Gordon Potter

Personal information
- Full name: Gordon Potter
- Born: 26 October 1931 (age 94) Dormansland, Surrey, England
- Nickname: Gillie
- Batting: Right-handed
- Bowling: Leg break

Domestic team information
- 1949–1957: Sussex

Career statistics
| Competition | First-class |
| Matches | 55 |
| Runs scored | 1,313 |
| Batting average | 17.98 |
| 100s/50s | –/4 |
| Top score | 88 |
| Balls bowled | 1,491 |
| Wickets | 19 |
| Bowling average | 45.42 |
| 5 wickets in innings | – |
| 10 wickets in match | – |
| Best bowling | 3/29 |
| Catches/stumpings | 34/– |
- Source: Cricinfo, 22 June 2012

= Gordon Potter (cricketer) =

English cricketer

Gordon Potter (born 26 October 1931) is a former English cricketer. Potter was a right-handed batsman who bowled leg break. He was born at Dormansland, Surrey, England.
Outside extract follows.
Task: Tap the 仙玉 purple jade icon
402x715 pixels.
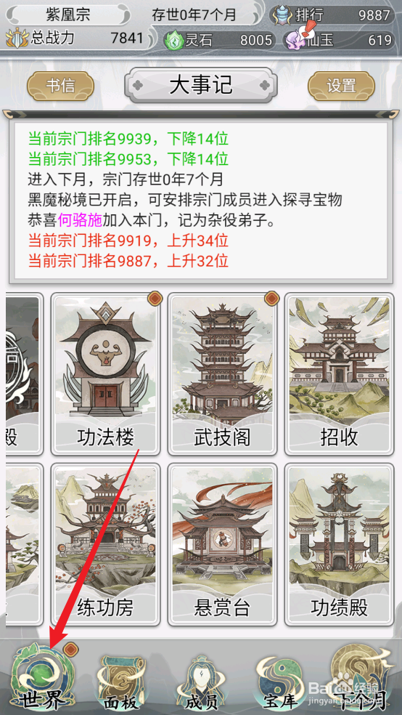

Potter made his first-class debut for Sussex against Cambridge University at Fenner's in 1949. His next first-class appearance for Sussex didn't come until 1953, when he played against Cambridge University, which was also his only appearance in that season. He began to play more regularly for Sussex from 1954, making a further 52 first-class appearances for the county, the last of which came against Somerset in 1957.

Potter was a batsman, and scored 1,313 runs at an average of 17.98, with a high score of 88. This score was one of four half centuries he made and came against Worcestershire in 1954. With his part-time leg breaks, he took 19 wickets at a bowling average of 45.42, with best figures of 3/29.